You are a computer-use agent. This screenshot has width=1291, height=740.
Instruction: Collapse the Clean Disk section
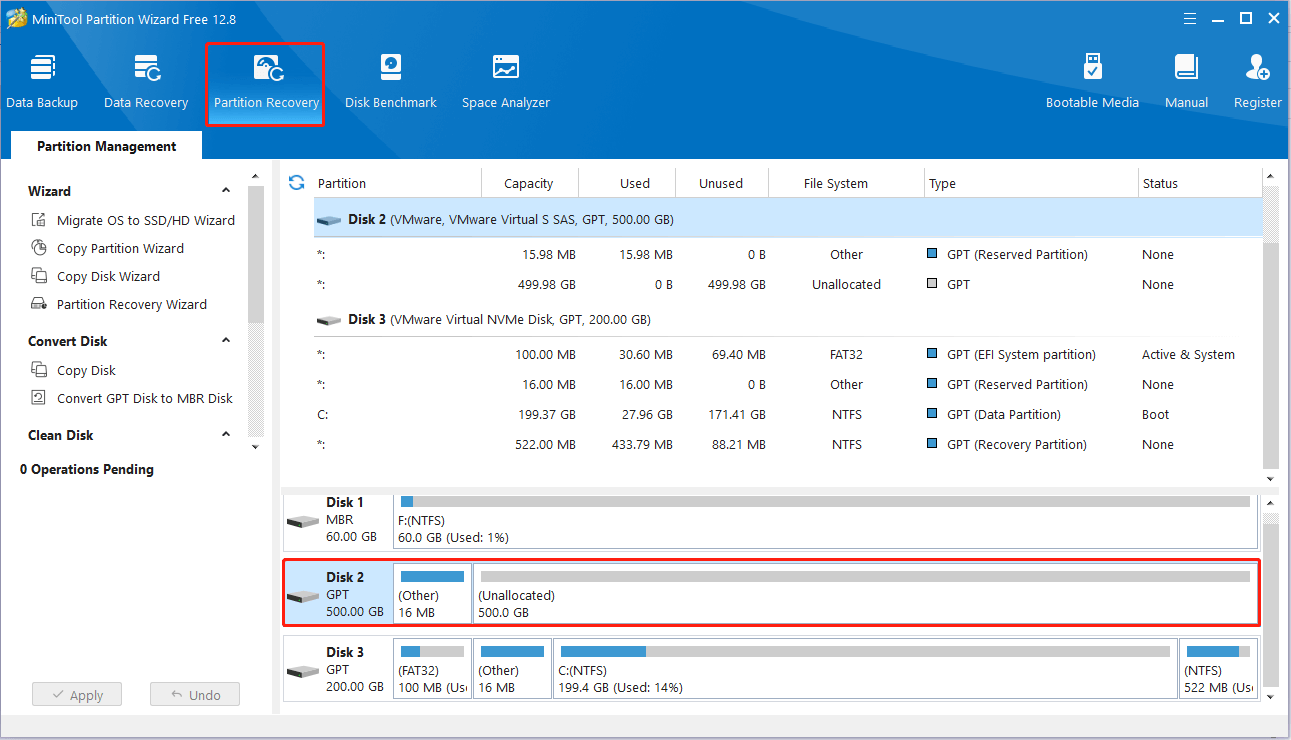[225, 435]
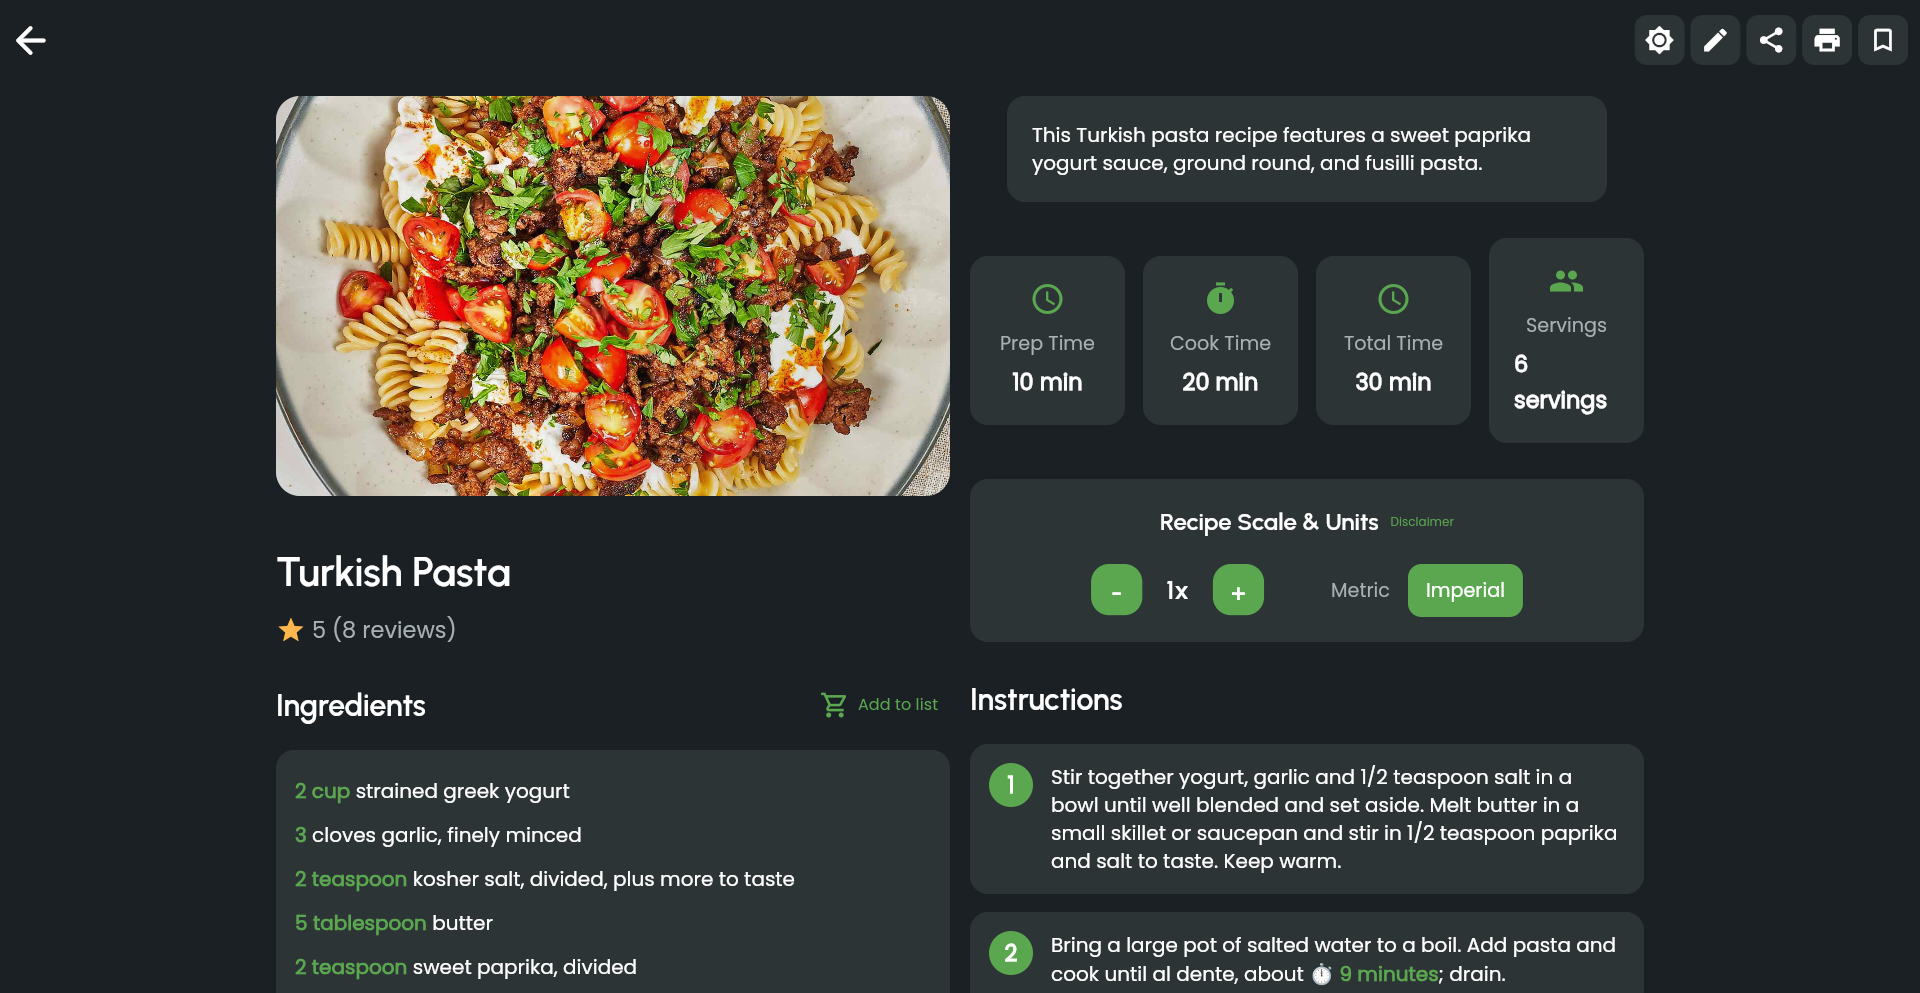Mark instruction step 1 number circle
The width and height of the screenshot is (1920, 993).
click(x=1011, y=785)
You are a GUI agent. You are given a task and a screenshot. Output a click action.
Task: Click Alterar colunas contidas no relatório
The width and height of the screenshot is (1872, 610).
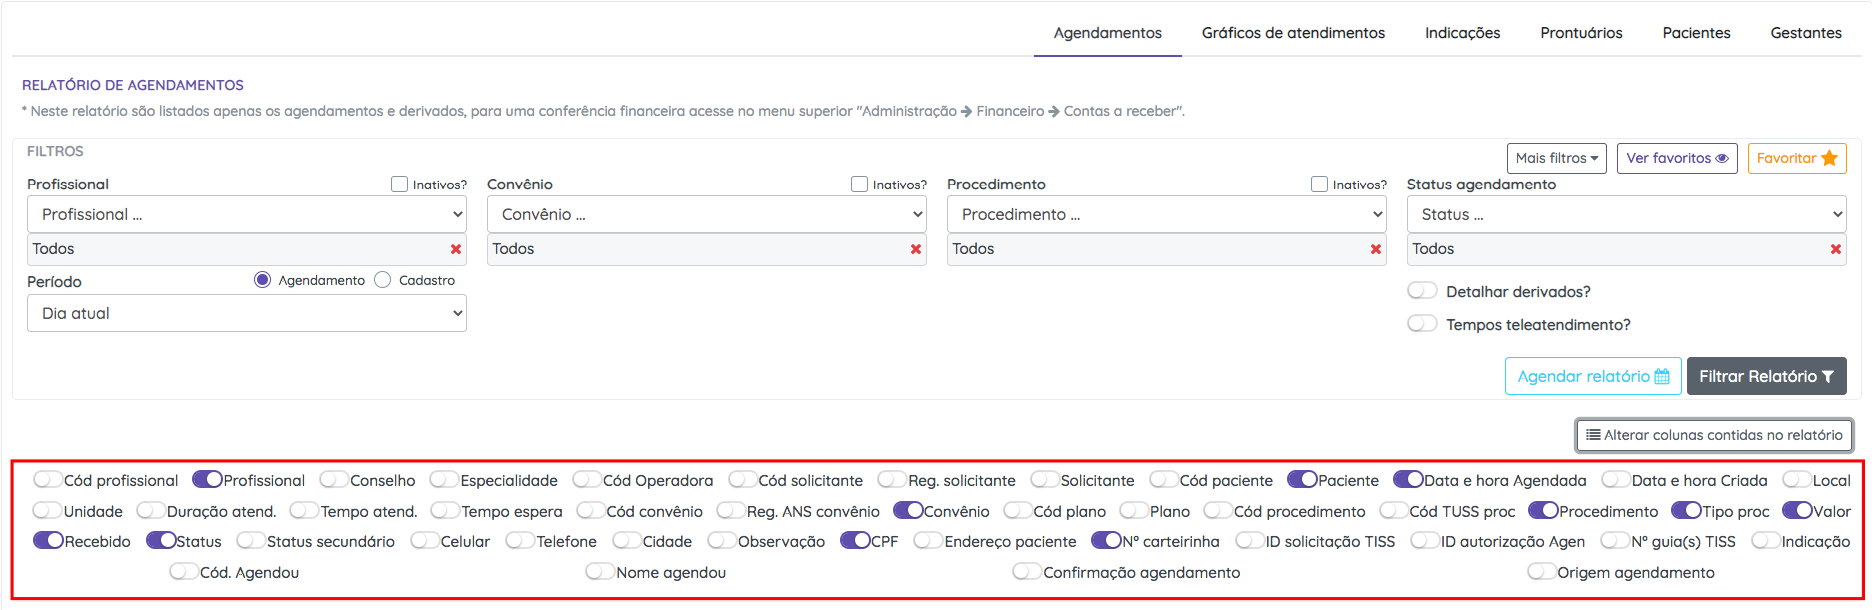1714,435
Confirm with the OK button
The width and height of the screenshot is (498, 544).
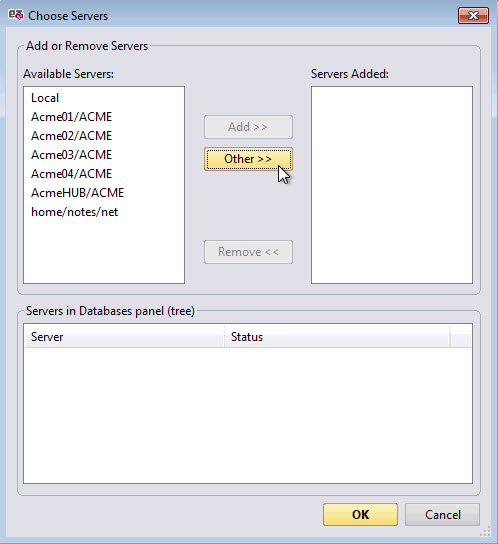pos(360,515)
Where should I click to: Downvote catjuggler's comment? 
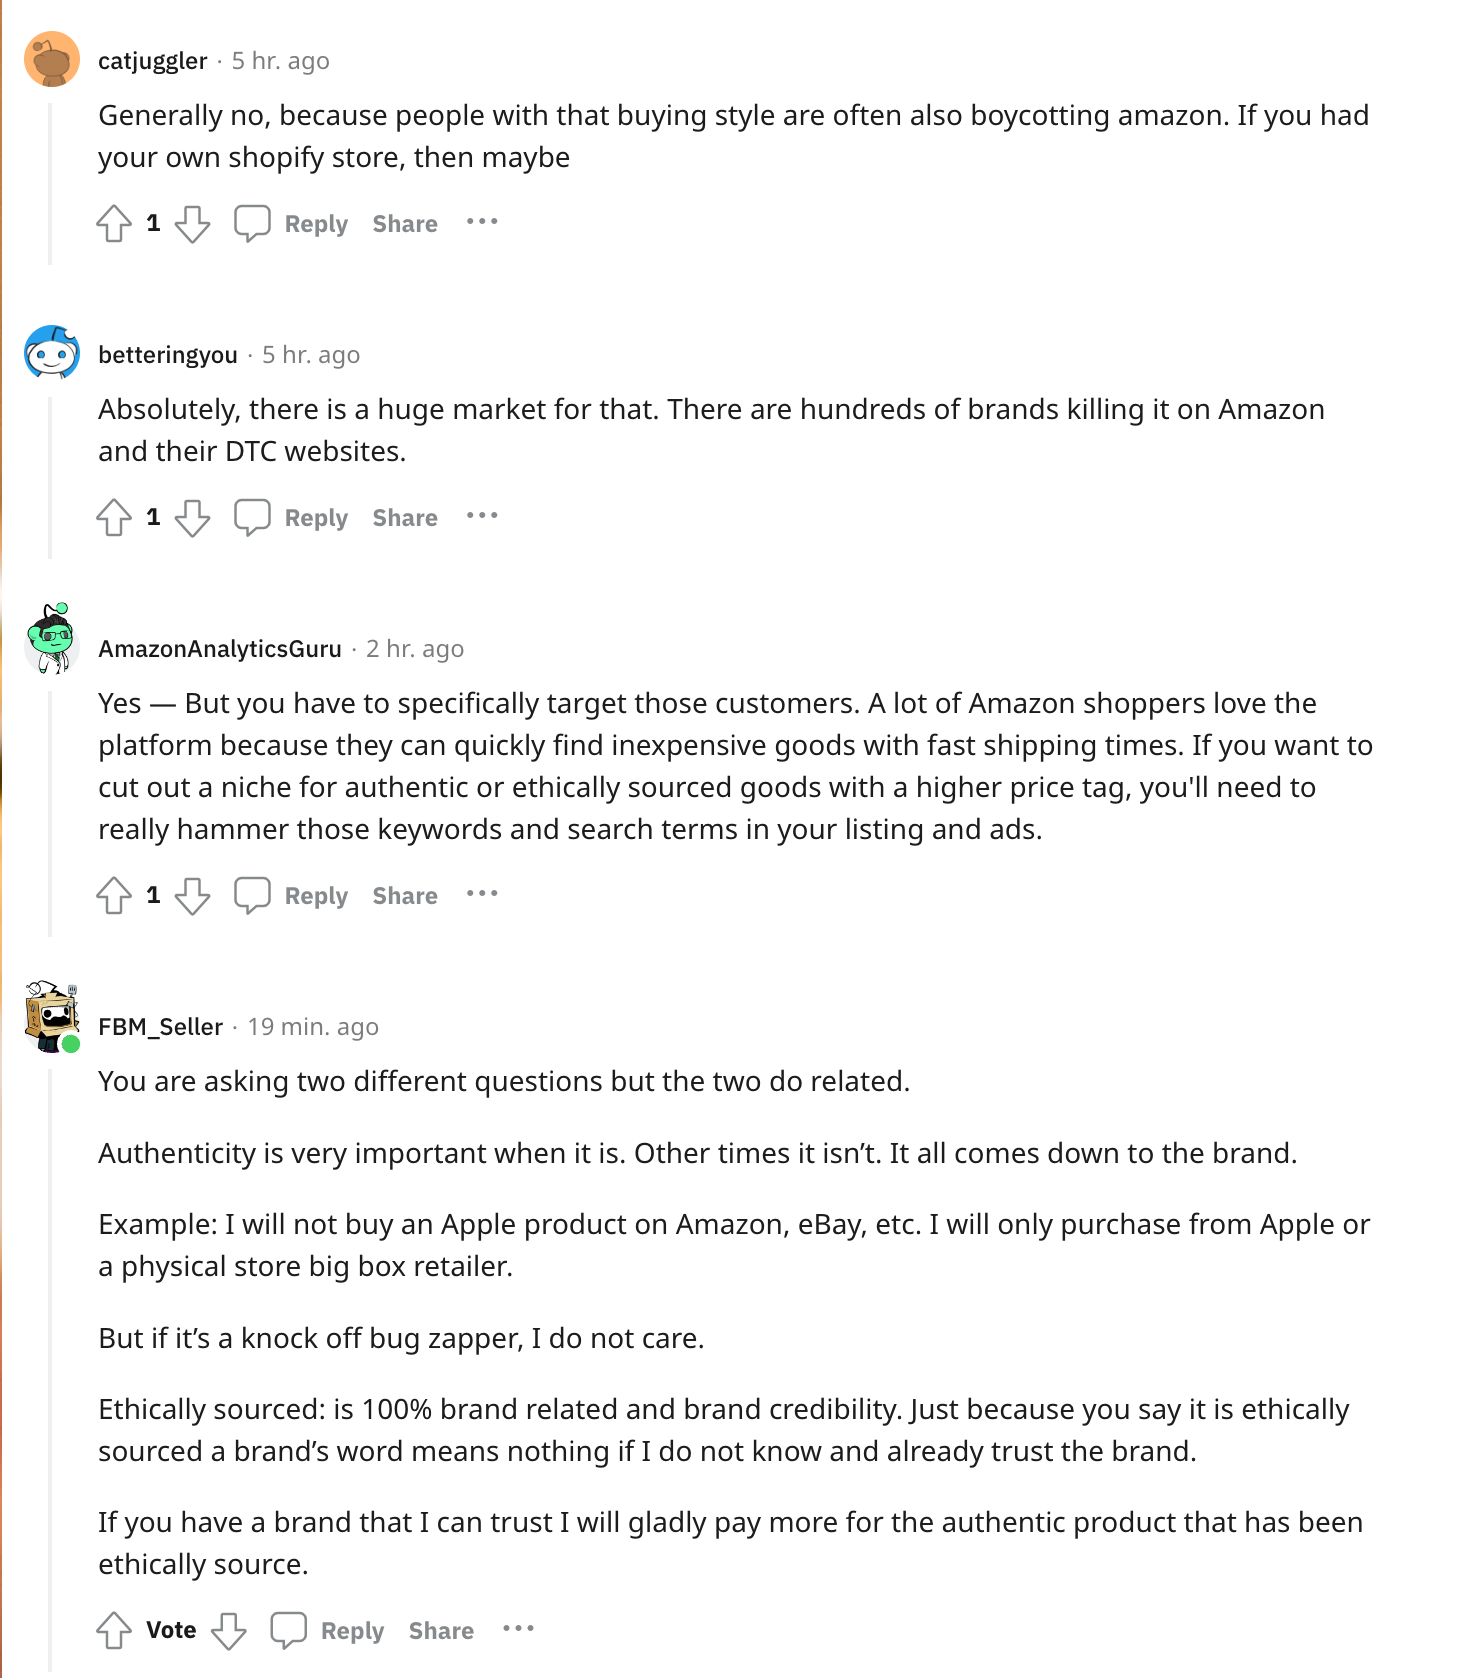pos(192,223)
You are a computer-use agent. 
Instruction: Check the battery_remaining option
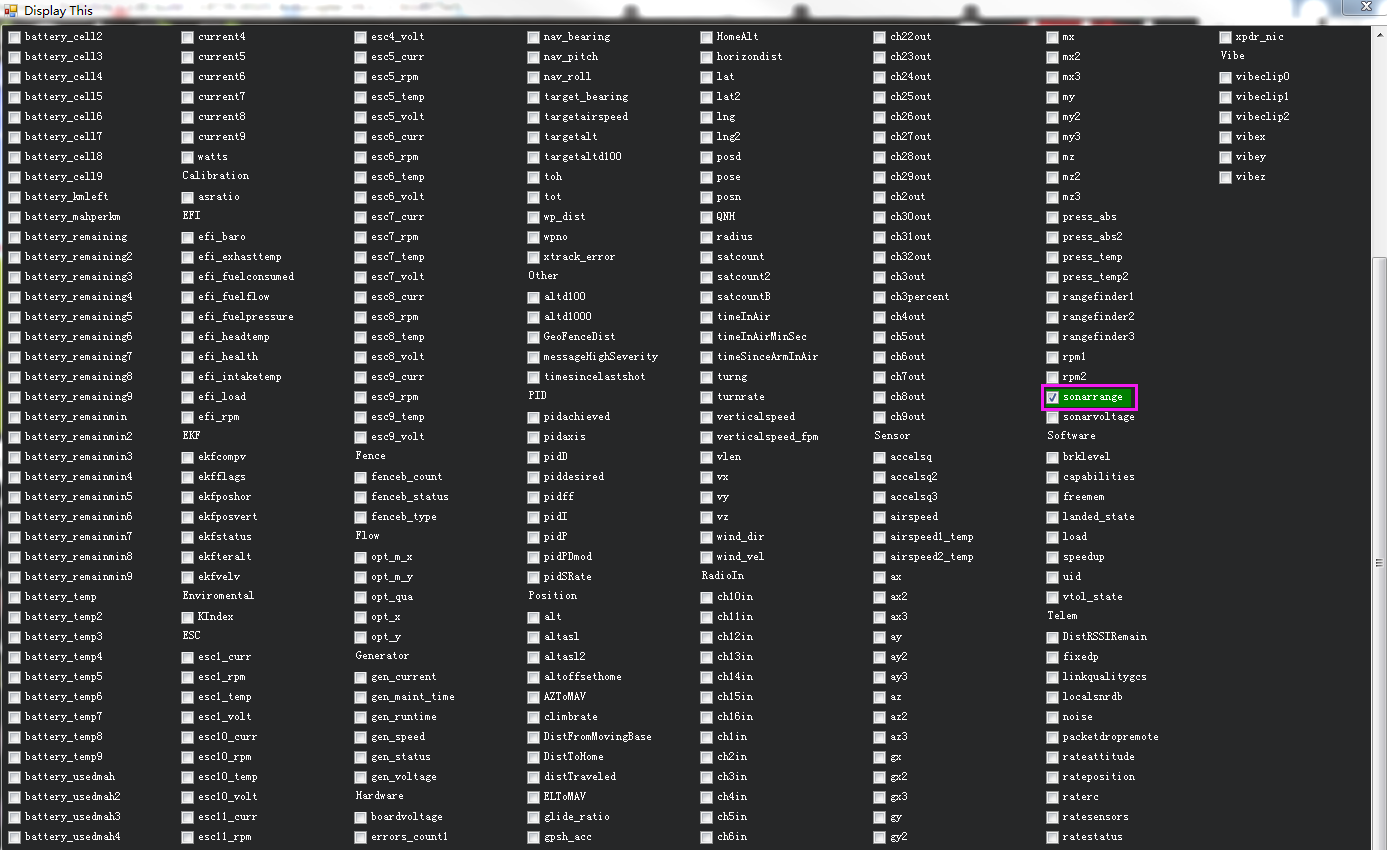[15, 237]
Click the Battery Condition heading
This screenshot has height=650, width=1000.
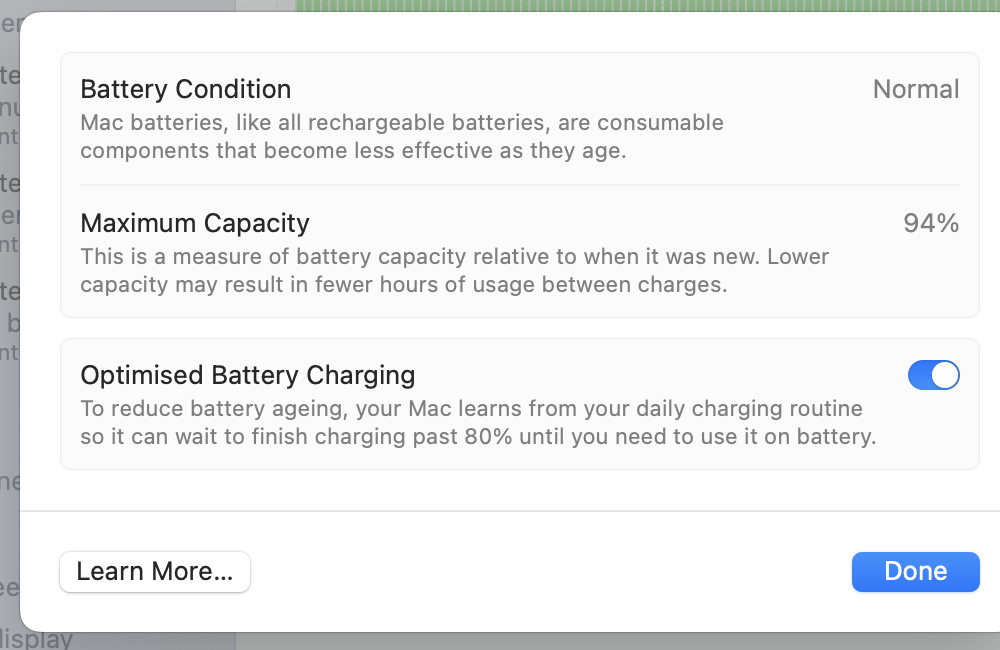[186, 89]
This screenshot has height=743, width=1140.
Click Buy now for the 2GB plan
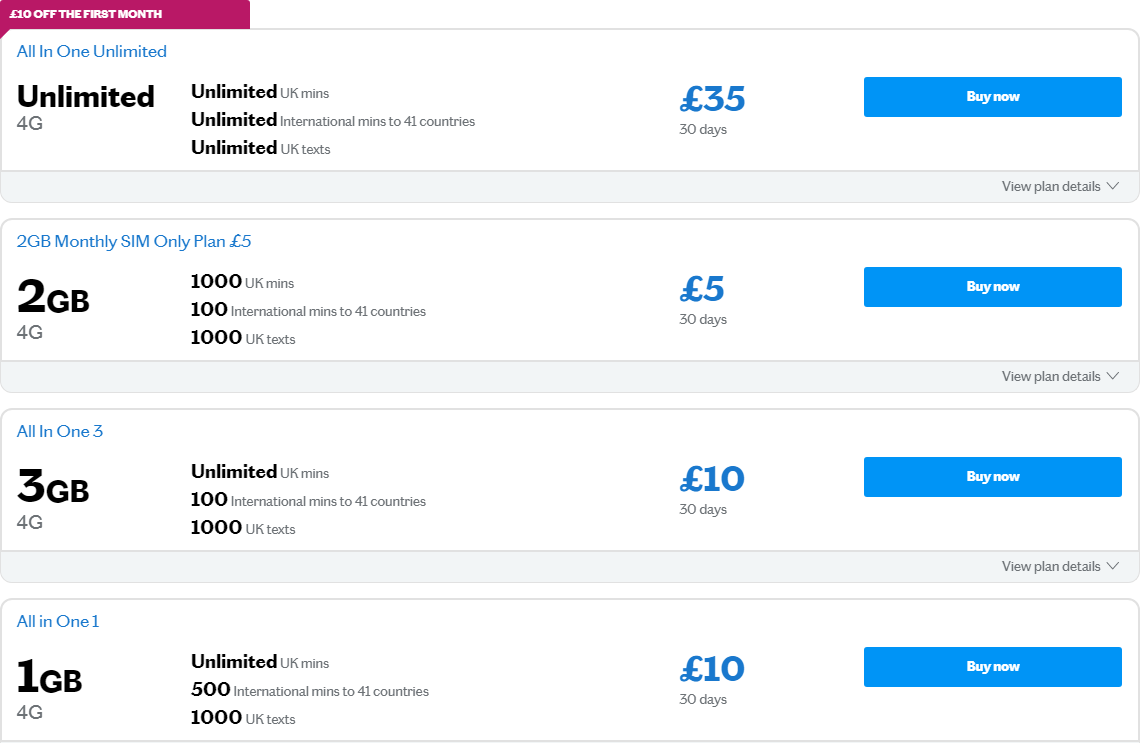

**Task details:**
In the records above, tally the lines where the word "agent" appears, and give the number and nothing else.

**Response to the task:**
3